Optimal Stopping in Latent Diffusion Models
Yu-Han Wu, Quentin Berthet, Gérard Biau, Claire Boyer, Romuald Elie, Pierre Marion
TL;DR
This work analyzes how latent dimensionality in Latent Diffusion Models interacts with the backward-diffusion stopping time to affect sample quality. Using a Gaussian model with a linear autoencoder, it derives how the Fréchet/Wasserstein-2 distance between the data and generated distributions evolves and shows a time-dependent trade-off where low latent dimensions benefit from earlier stopping and higher dimensions require later stopping. It further develops results for score-matching ERMs under norm constraints and extends the findings to general Gaussian covariances, illustrating that PCA-like projections are optimal on certain time intervals.

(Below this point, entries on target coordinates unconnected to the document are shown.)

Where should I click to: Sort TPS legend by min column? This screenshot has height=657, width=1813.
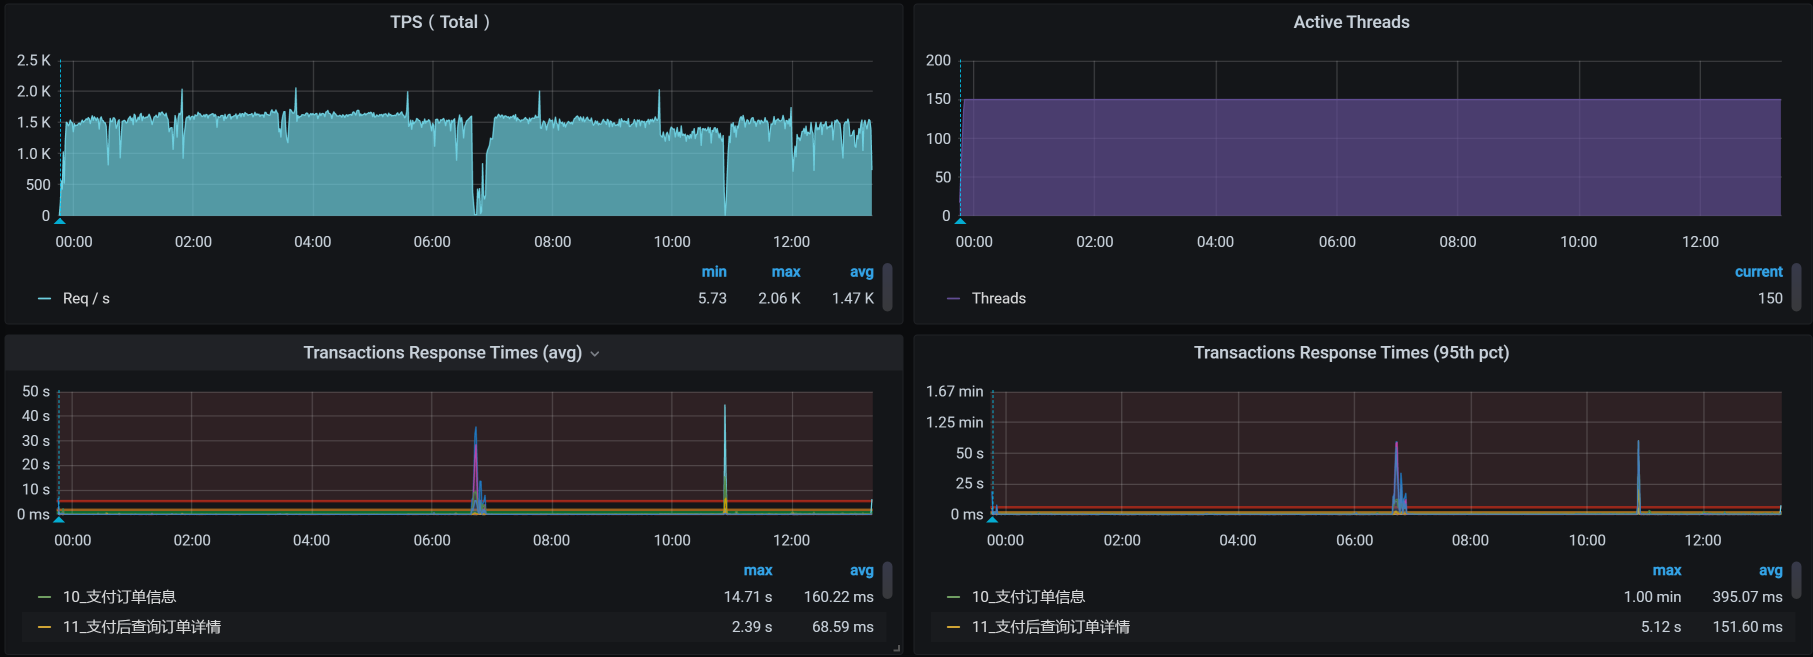point(714,272)
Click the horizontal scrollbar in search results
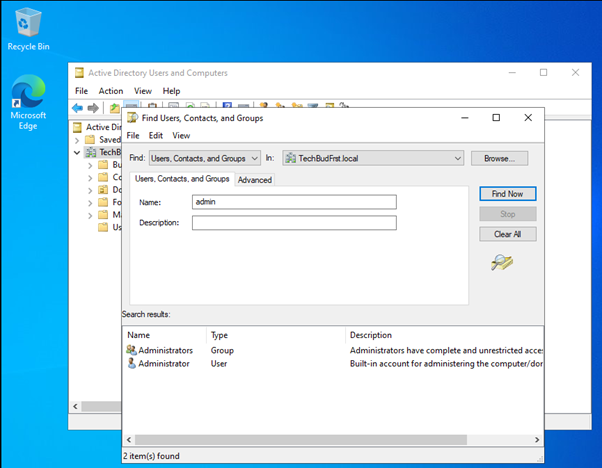Screen dimensions: 602x468 pyautogui.click(x=330, y=440)
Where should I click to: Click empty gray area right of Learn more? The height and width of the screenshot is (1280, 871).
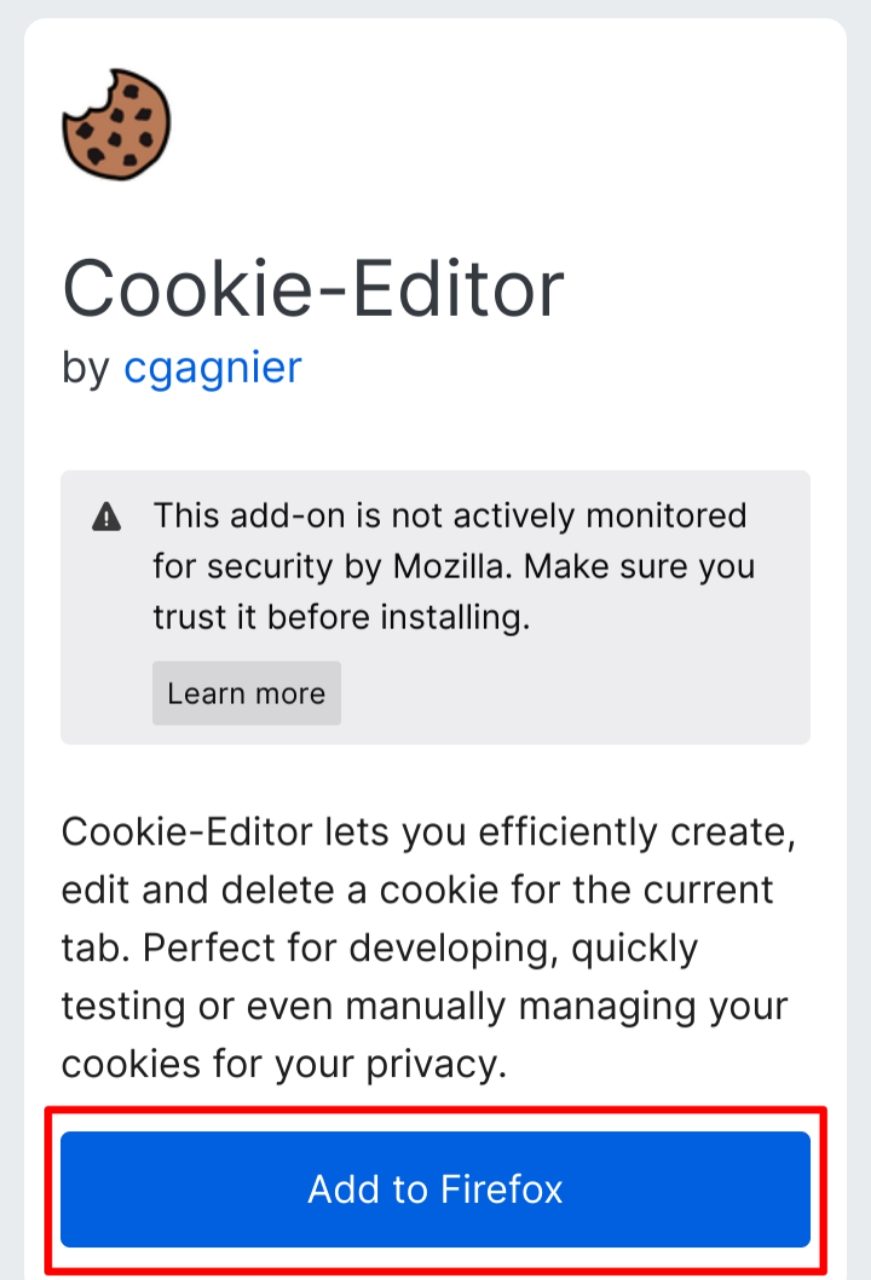pos(570,694)
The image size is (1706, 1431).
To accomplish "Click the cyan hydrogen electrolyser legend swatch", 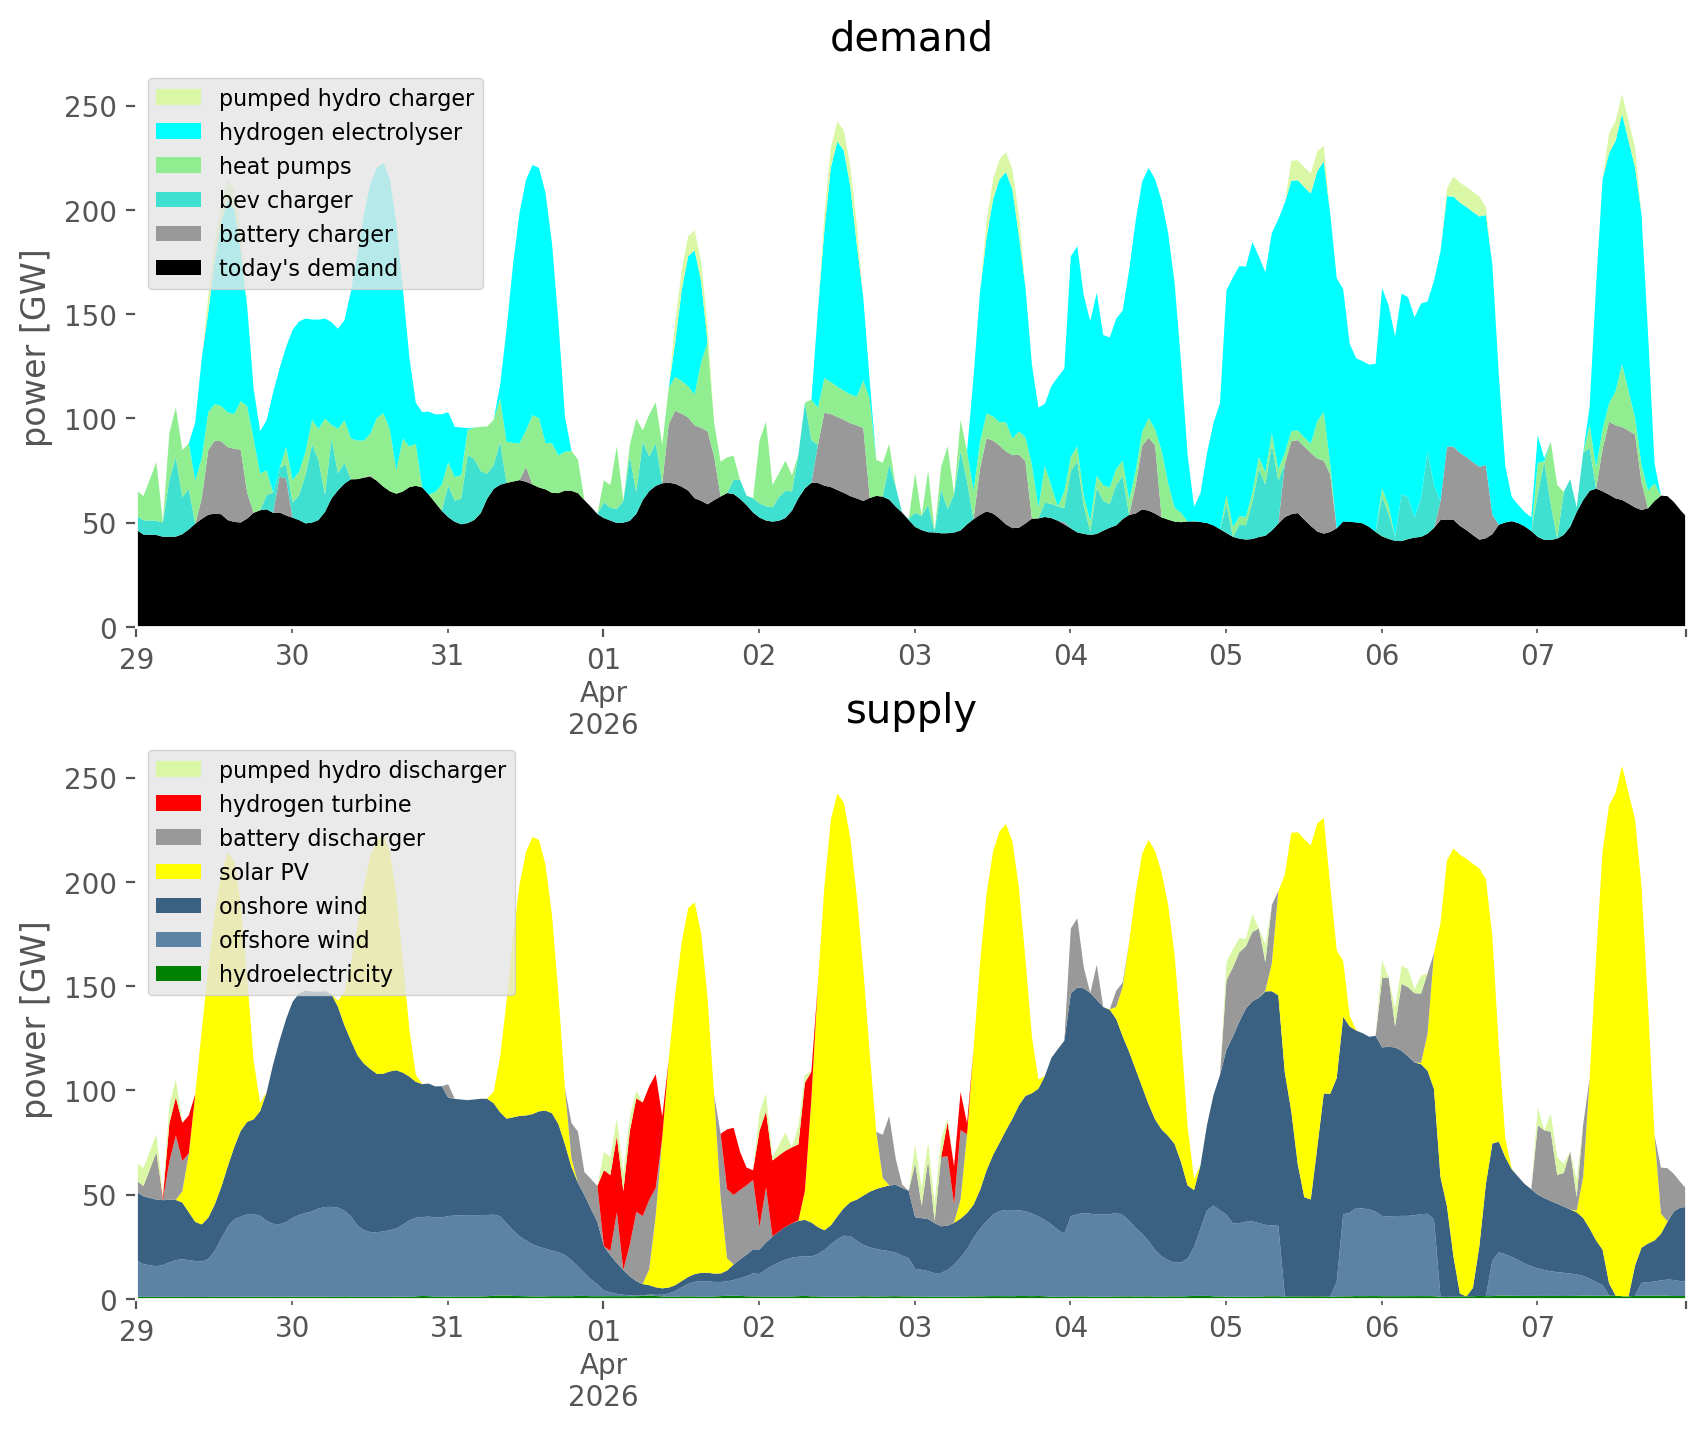I will pos(179,132).
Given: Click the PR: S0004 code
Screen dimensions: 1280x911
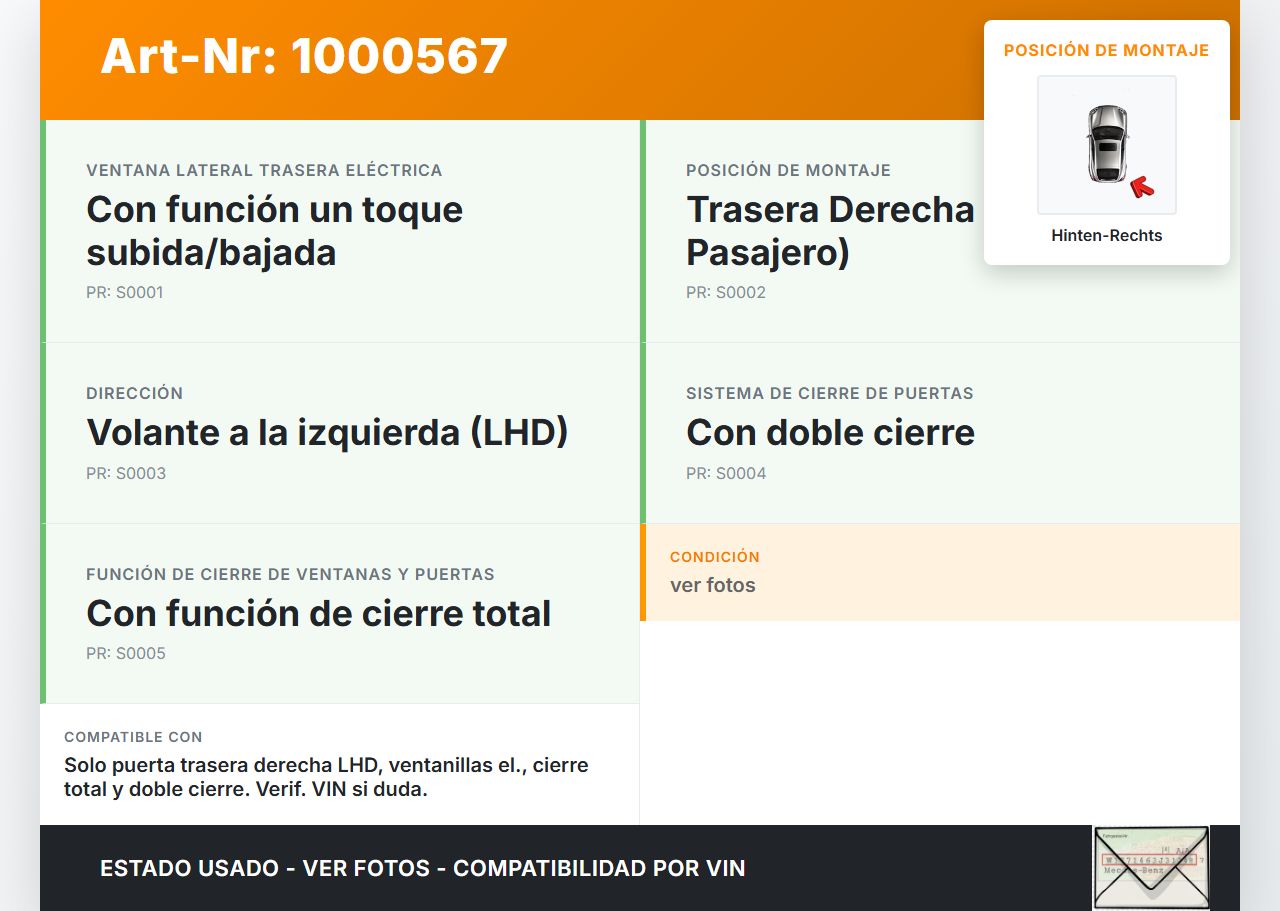Looking at the screenshot, I should (725, 473).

The results offer a principled guideline for choosing latent dimension and stopping time to optimize generation quality while managing computation, supported by experiments on real data such as CelebA.
Abstract
We identify and analyze a surprising phenomenon of Latent Diffusion Models (LDMs) where the final steps of the diffusion can degrade sample quality. In contrast to conventional arguments that justify early stopping for numerical stability, this phenomenon is intrinsic to the dimensionality reduction in LDMs. We provide a principled explanation by analyzing the interaction between latent dimension and stopping time. Under a Gaussian framework with linear autoencoders, we characterize the conditions under which early stopping is needed to minimize the distance between generated and target distributions. More precisely, we show that lower-dimensional representations benefit from earlier termination, whereas higher-dimensional latent spaces require later stopping time. We further establish that the latent dimension interplays with other hyperparameters of the problem such as constraints in the parameters of score matching. Experiments on synthetic and real datasets illustrate these properties, underlining that early stopping can improve generative quality. Together, our results offer a theoretical foundation for understanding how the latent dimension influences the sample quality, and highlight stopping time as a key hyperparameter in LDMs.